Entró en la cárcel de Basauri y salió de la de Logroño. En prisión dejó las drogas, trabajó en el economato, hizo de peluquero, hizo cursos de pintura, de diseño gráfico, aprobó el acceso a la Universidad y estudió el primer curso de Psicología. “En la cárcel de Basauri me decían que me refugiara porque los de ETA no querían verme, pero como yo decía que no tenía nada que ver con eso… Con alguno he hablado y a alguno le he cortado el pelo. Uno me regaló un cinturón, que lo había hecho él”, y todavía lo conserva.
Su decisión de hablar ahora no tiene que ver con el desarme sino más bien con un impulso interior.
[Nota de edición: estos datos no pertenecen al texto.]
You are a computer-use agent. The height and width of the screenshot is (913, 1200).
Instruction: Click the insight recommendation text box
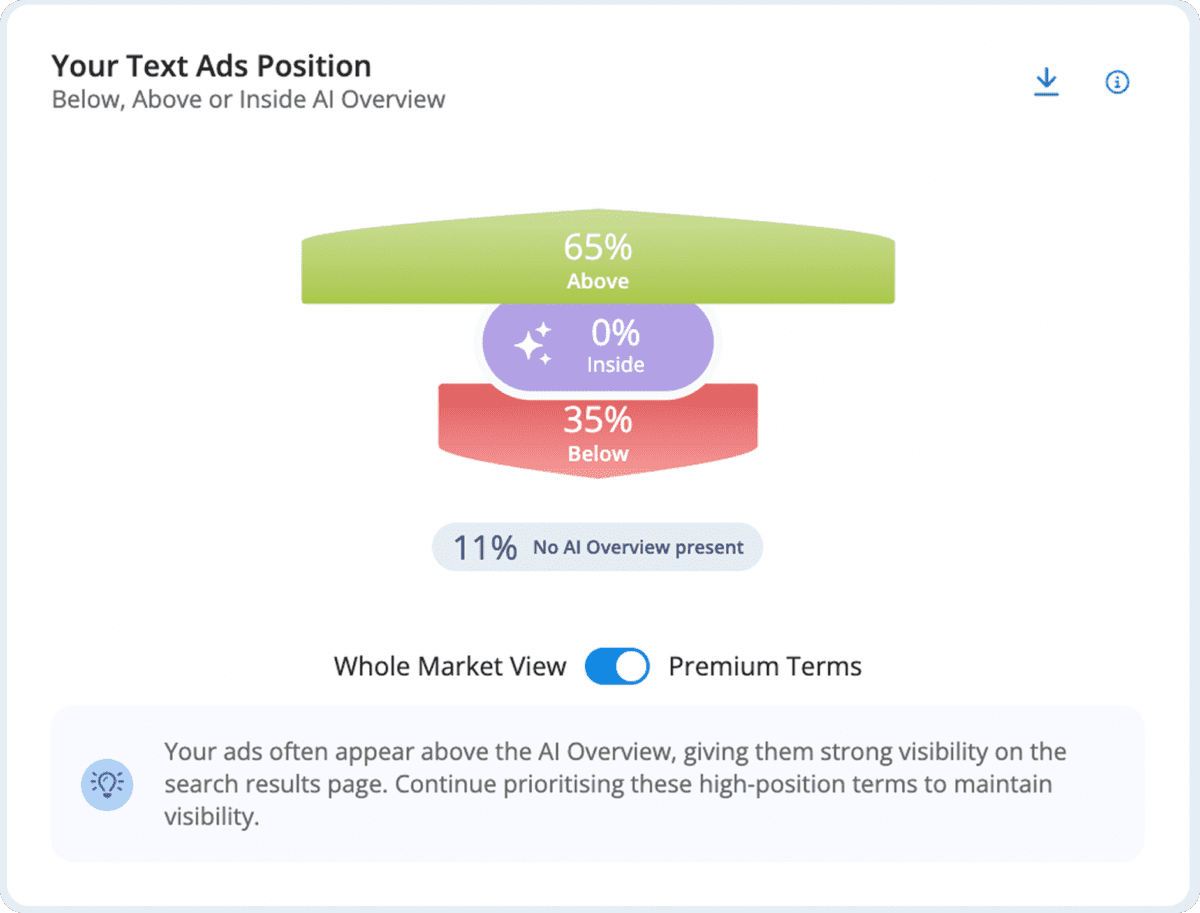pyautogui.click(x=598, y=784)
No está muy interesado en la situación actual de ETA y dice que a los terroristas no los ve tan malos como los veía antes: “También lo pasan mal y lo pagan caro, me he planteado que esa gente por qué hace eso, por qué se mueve; por corazón, por sentimientos, no por dinero, por sentimientos equivocados o no, no lo sé, pero hay que tener, no cojones, corazón, para meterte en una historia en que te juegas la vida”.
Después de salir de la cárcel se fue a vivir a un pueblo cerca del País Vasco, pero lo reconoce un exetarra y decide mudarse con su pareja al Levante. “Desde que salí, el trabajo de más altura que he tenido ha sido de camarero, fregando platos, o en una granja escuela de monitor… ganando nada y trabajando como un perro (…) Con mis antecedentes y la edad que tengo, a dónde voy a ir, estoy fuera de la sociedad y no puedo entrar”. Cobra los 426 euros para parados de larga duración y ha trabajado como voluntario durante cinco años conduciendo una ambulancia, “sin descansar un solo día”. Vive en una casa de piedra, “que tiene hasta grietas”, en medio del campo, con sus dos perros.
“Cuando conozco a alguien que me cae bien, llega el momento que hay que dar explicaciones, y eso me hace limitar las confianzas para no mentir, porque siempre sale el tema y siento malestar”. “He llegado a un punto que lo tengo todo tan asimilado, estoy intentado salvar lo mejor de mí, y quiero compensar todo el daño o mal que he hecho con el bien que pueda hacer en lo que me queda, para sentirme un poco equilibrado…” Y estos son sus planes de futuro: “En cuanto pueda, comprarme una furgoneta, largarme, vivir sin casa y dar vueltas sin parar mucho en ningún sitio, que hay mucho para recorrer…”.